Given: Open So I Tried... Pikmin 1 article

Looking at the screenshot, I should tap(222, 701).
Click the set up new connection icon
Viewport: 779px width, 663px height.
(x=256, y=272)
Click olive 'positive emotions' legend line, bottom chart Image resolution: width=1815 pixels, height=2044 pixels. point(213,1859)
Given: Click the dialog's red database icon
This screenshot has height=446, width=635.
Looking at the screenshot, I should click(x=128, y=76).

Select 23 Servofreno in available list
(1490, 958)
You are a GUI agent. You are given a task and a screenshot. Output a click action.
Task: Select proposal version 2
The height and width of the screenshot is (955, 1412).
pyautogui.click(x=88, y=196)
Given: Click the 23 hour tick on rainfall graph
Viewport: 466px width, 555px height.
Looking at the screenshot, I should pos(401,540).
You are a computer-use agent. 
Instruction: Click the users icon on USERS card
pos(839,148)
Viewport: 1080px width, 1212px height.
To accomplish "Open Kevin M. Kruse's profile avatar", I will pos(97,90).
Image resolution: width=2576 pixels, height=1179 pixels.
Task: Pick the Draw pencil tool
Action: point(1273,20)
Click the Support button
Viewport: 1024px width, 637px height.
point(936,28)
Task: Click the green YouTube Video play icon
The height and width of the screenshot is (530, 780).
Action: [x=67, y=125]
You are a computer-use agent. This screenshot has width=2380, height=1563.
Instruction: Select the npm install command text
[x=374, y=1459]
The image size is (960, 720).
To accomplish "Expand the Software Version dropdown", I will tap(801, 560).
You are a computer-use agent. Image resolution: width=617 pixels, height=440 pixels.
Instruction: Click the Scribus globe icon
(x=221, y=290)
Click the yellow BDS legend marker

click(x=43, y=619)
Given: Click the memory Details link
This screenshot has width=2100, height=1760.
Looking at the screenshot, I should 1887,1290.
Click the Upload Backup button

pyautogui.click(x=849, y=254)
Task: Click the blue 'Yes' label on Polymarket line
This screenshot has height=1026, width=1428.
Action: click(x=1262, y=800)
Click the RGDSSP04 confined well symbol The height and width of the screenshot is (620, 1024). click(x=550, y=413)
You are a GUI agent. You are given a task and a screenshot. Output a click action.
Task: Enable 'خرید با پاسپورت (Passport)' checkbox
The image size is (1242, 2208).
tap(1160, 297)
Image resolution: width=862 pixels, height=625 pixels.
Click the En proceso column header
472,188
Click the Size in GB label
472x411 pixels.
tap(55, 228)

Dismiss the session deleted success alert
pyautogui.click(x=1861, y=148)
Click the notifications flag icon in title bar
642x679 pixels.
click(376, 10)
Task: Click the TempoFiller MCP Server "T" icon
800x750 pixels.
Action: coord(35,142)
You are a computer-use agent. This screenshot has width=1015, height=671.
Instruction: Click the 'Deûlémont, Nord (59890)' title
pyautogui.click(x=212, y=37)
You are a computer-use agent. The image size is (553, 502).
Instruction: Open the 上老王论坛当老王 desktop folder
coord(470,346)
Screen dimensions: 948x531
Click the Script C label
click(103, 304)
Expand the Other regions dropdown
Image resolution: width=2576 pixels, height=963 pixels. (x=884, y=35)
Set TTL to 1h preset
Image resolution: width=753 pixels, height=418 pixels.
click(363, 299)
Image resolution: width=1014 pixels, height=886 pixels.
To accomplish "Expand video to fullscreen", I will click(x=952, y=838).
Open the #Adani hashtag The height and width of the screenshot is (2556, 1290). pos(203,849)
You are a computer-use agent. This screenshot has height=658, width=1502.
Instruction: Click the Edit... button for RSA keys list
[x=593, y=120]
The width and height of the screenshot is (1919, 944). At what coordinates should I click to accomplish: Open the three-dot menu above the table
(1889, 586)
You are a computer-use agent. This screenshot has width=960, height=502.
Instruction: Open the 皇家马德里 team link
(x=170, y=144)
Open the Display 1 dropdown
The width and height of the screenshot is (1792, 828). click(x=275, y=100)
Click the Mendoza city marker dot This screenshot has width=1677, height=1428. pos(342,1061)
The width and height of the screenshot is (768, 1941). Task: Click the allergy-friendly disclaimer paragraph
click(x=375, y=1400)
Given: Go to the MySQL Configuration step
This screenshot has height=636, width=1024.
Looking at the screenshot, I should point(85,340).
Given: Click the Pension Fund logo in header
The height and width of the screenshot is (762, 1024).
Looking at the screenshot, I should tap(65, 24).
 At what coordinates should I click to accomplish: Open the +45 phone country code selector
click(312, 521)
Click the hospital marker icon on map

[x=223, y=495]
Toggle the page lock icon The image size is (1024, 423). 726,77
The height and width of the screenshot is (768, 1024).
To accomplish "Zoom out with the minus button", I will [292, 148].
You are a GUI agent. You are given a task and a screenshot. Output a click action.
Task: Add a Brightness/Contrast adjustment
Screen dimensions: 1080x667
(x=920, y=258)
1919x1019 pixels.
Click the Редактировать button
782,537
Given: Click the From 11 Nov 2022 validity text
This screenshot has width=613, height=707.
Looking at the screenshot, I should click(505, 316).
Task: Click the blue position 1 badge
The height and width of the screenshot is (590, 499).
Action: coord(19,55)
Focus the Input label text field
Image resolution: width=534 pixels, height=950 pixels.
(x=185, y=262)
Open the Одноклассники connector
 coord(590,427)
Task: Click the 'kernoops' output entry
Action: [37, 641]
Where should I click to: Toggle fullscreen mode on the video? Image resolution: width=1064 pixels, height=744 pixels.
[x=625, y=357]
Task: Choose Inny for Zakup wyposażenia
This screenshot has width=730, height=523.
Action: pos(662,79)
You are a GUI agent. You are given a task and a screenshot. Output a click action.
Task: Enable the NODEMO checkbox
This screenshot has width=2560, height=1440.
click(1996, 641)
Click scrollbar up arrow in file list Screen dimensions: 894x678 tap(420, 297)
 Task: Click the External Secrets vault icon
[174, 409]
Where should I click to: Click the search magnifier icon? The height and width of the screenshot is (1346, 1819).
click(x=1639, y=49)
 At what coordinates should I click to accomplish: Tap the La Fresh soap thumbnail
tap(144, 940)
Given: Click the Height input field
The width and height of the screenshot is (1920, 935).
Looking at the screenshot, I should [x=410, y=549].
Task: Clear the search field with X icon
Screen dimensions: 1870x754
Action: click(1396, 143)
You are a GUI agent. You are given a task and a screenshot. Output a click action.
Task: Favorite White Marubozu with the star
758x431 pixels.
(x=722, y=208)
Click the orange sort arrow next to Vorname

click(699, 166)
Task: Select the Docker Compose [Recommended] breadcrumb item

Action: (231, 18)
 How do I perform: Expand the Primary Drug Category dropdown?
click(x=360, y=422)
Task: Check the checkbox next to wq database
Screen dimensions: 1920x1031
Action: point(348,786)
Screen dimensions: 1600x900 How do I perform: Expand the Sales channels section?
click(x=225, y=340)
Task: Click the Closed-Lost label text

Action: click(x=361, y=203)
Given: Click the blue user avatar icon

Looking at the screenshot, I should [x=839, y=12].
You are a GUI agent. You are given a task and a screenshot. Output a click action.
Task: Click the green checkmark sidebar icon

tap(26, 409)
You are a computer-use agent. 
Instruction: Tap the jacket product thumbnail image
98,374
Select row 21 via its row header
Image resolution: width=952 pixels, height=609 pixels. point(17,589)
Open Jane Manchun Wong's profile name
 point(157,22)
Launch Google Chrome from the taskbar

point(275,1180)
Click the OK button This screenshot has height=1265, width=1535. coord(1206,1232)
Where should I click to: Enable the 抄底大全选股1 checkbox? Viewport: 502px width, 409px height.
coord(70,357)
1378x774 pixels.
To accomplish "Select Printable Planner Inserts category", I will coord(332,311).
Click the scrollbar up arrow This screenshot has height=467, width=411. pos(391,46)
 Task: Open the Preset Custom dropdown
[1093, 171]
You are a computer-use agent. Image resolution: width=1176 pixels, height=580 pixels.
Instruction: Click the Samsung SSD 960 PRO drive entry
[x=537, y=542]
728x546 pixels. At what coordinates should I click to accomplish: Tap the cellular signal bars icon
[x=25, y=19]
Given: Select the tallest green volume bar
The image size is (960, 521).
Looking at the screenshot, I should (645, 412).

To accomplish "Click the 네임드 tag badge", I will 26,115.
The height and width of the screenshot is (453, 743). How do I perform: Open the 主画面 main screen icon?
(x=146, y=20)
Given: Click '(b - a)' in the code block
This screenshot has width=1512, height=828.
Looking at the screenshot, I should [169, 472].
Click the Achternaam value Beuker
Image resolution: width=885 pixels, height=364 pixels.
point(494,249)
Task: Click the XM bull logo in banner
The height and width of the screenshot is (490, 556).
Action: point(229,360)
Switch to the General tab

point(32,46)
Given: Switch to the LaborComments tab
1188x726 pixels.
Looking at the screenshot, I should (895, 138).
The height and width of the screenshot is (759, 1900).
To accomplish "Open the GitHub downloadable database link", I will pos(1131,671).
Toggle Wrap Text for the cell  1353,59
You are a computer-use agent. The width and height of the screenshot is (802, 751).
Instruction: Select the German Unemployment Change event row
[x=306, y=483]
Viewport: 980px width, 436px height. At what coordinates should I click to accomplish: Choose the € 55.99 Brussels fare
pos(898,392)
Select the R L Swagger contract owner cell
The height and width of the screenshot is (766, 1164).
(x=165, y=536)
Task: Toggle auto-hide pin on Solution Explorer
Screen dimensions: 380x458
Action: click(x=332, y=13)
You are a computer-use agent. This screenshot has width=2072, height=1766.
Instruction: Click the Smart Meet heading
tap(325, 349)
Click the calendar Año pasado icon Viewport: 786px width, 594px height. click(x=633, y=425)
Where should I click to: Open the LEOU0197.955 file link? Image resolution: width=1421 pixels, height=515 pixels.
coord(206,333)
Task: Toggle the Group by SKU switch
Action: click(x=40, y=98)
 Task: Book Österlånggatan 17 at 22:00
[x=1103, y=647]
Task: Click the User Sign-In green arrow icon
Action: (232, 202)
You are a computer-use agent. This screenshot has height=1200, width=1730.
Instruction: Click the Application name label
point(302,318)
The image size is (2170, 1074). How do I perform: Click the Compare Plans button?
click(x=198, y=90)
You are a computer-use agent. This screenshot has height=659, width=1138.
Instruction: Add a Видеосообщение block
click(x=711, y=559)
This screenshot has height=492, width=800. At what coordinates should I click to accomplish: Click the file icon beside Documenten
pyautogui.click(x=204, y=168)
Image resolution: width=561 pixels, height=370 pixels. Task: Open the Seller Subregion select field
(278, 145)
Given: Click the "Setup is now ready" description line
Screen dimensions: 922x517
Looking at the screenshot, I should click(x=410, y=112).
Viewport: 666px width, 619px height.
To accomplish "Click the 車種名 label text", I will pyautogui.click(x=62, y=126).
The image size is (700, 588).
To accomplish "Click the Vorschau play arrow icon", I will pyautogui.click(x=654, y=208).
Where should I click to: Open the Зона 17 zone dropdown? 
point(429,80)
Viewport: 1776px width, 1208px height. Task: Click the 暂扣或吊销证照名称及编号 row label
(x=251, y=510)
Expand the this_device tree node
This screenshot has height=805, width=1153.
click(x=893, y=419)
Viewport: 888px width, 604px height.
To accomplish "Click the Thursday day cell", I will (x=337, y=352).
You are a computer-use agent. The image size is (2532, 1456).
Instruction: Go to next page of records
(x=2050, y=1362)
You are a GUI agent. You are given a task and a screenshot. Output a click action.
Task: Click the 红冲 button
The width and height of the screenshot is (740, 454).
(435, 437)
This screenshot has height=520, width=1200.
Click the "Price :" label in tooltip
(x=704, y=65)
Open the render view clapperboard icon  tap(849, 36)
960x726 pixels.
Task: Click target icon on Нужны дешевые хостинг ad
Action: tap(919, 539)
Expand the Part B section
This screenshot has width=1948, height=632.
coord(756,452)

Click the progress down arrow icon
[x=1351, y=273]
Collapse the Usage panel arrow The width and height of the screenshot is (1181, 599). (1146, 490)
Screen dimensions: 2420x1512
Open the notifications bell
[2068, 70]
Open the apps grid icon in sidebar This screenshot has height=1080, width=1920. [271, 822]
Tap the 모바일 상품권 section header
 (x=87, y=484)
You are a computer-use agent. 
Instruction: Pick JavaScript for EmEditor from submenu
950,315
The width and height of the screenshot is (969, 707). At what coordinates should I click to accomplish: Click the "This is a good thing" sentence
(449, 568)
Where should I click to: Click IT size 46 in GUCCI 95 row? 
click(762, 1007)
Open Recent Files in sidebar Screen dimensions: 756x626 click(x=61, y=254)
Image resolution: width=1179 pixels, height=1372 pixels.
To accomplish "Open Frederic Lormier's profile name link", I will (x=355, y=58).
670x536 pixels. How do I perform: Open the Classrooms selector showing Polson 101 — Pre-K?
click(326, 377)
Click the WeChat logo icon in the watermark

#### [Task directions]
Starting with the line that contains "I will 26,115." and going on through the line that contains "(x=165, y=536)", repeat those lines from the records above word for word.

#### [Written solution]
To accomplish "Click the 네임드 tag badge", I will 26,115.
The height and width of the screenshot is (453, 743). How do I perform: Open the 主画面 main screen icon?
(x=146, y=20)
Given: Click '(b - a)' in the code block
This screenshot has width=1512, height=828.
Looking at the screenshot, I should [169, 472].
Click the Achternaam value Beuker
Image resolution: width=885 pixels, height=364 pixels.
point(494,249)
Task: Click the XM bull logo in banner
The height and width of the screenshot is (490, 556).
Action: point(229,360)
Switch to the General tab

point(32,46)
Given: Switch to the LaborComments tab
1188x726 pixels.
Looking at the screenshot, I should (895, 138).
The height and width of the screenshot is (759, 1900).
To accomplish "Open the GitHub downloadable database link", I will pos(1131,671).
Toggle Wrap Text for the cell  1353,59
You are a computer-use agent. The width and height of the screenshot is (802, 751).
Instruction: Select the German Unemployment Change event row
[x=306, y=483]
Viewport: 980px width, 436px height. At what coordinates should I click to accomplish: Choose the € 55.99 Brussels fare
pos(898,392)
Select the R L Swagger contract owner cell
The height and width of the screenshot is (766, 1164).
(x=165, y=536)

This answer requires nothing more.